Я намеренно обратилась к ней так официально, подчеркивая серьезность нашего разговора. Она долго молча смотрела на меня, словно увидела во м не что-то новое, затем наконец произнесла:
– Конечно, ты свободный человек, Люси. Разумеется, ты вправе принимать свои решения и строить свою жизнь так, как считаешь нужным. Но, полагаю, моим долгом является напомнить тебе о том, что, по законам нашего племени, дети должны рождаться только в браке. То есть, вступая в связь с мужчиной, ты должна заранее предполагать, что когда-нибудь тебе придется выйти за него замуж.
– Это неправильно! – воскликнула я, крайне возмущенная. – Он не давал мне прохода, он меня соблазнил! – Я разволновалась не на шутку. Вступая в интимные отношения с Гугом, я как-то совсем забыла об этом законе. И теперь у меня, получается, нет выбора!
– Ну, милая моя, нехорошо перекладывать свою ответственность на другого… – медленно произнесла Марина, – вот ты вступила в связь, забеременела, а теперь, как честный человек, обязана выйти замуж! Это что же получится, если все незамужние девушки начнут вступать в связь с женатыми мужчинами – бардак, безотцовщина, ревность… Ты подумала, что твоему примеру могут последовать остальные? Живя в Племени, необходимо строго соблюдать его законы…
– Нет, я не могу этого сделать! – воскликнула я. – Я понимаю, что таковы правила нашего общества, но ведь должны существовать исключения… Я не могу выйти замуж! Я не могу переломать себя! Мне противна мысль о гареме! Марина, делайте со мной что хотите – хоть убейте, хоть прогоните – а замуж не пойду!
– Ладно, ладно, успокойся… – сказала Марина, примирительно вытянув перед собой руку. – Не волнуйся, Люся, тебе вредно. Ты пока подумай, хорошо? Не торопись с решением. А мы вернемся к этому разговору через некоторое время…
Часть 14. Весна-красна
20 марта 2-го года Миссии. Вторник. Полдень. Дом на Холме
Весна в долину Гаронны пришла как-то неожиданно. Только что повсюду лежали огромные сугробы, среди которых были прокопаны узкие тропинки-траншеи, а температура воздуха пусть и не считалась трескучим морозом, но была все же значительно ниже нуля, как вдруг в одну ночь холодный северо-западный ветер сменился теплым юго-западным, температура воздуха резко подскочила градусов на десять, и обитатели Дома на Холме проснулись от звонкого разноголосья капели.
– Весна, весна, весна, весна – стучали падающие с крыш и веток капли, напоминая о том, что даже во время ледникового периода в этих благодатных краях зима не может быть вечной и рано или поздно сменяется весной.
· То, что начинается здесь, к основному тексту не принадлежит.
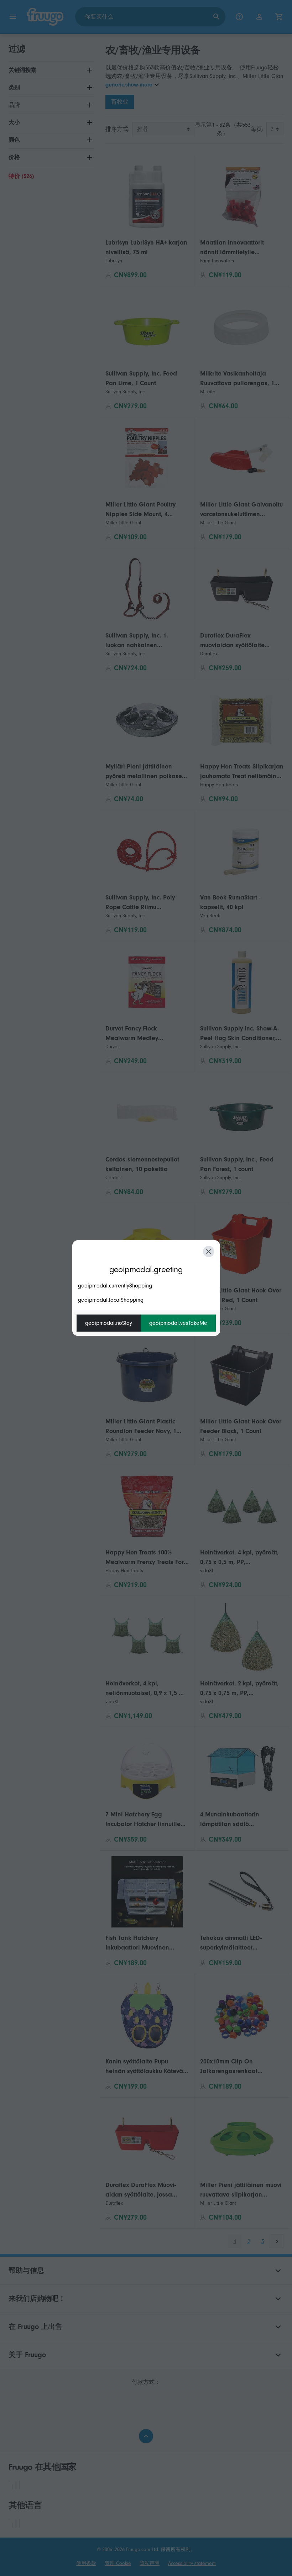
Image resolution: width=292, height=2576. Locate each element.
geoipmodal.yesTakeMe (178, 1323)
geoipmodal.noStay (108, 1323)
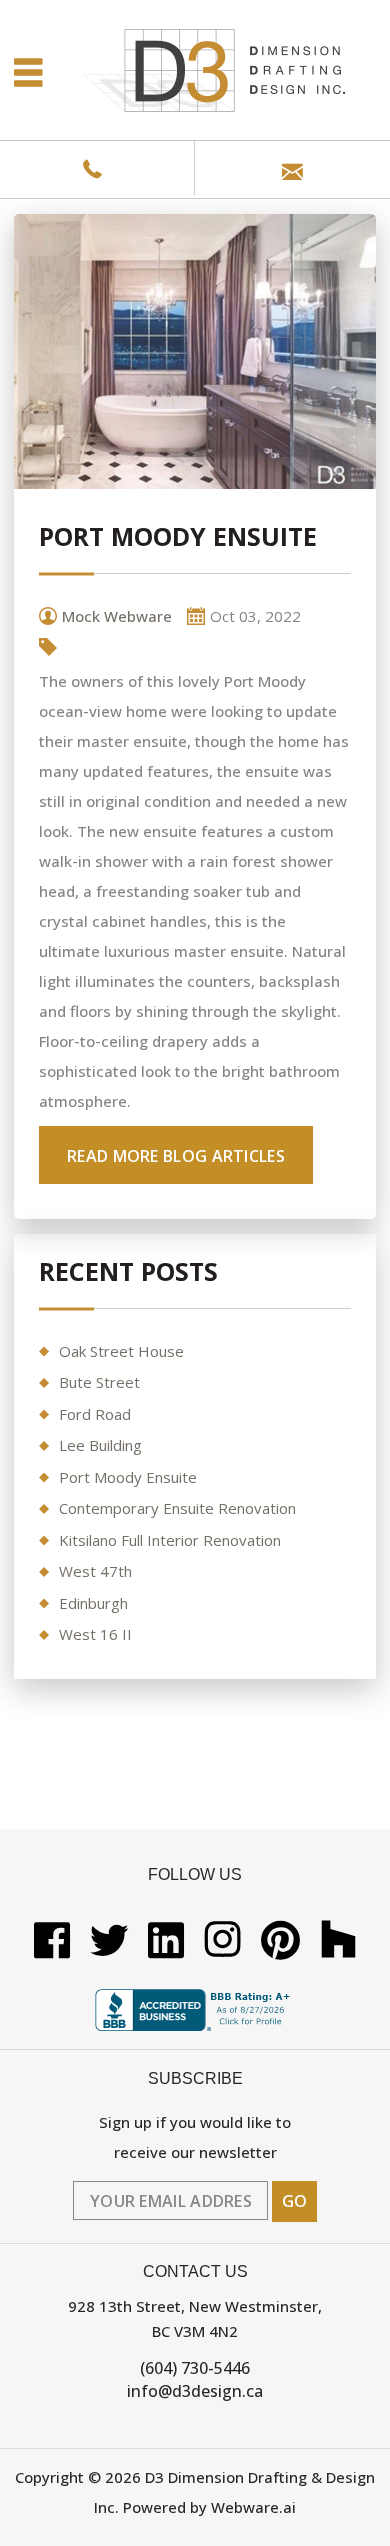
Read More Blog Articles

Снег, прежде такой легкий и пушистый, сразу пропитался влагой и стал тяжелым и липким. Слепленные из него снежки теперь летели со свистом, как настоящие камни, и Марина Витальевна с Сергеем Петровичем совместно наложили табу на эту забаву. Первая – потому что тяжелые и плотные снежки начали оставлять на телах играющих ощутимые синяки, что могло повлечь за собой тяжелые травмы; а второй – того чтобы избежать разбития невосполнимых оконных стекол.
В середине первого по-настоящему весеннего дня облака на небе покрылись рваными голубыми прорехами, через которые выглянули лучи уже довольно жаркого весеннего солнца. Все-таки сорок пятая параллель даже в эти холодные времена является достаточно жарким местом. Соскучившиеся по ласковому солнечному теплу и свету члены племени Огня повылезли под южную солнечную стену Большого Дома, где прямые солнечные лучи складывались с теплом, отраженным от побеленной стены. В таких местах всегда в первую очередь тает снег, обнажая первую полоску черной земли, и там же прежде всего пробивается первая зеленая травка. До травки в данном случае дело еще не дошло, а вот девичий цветник там расцвел самым буйным цветом.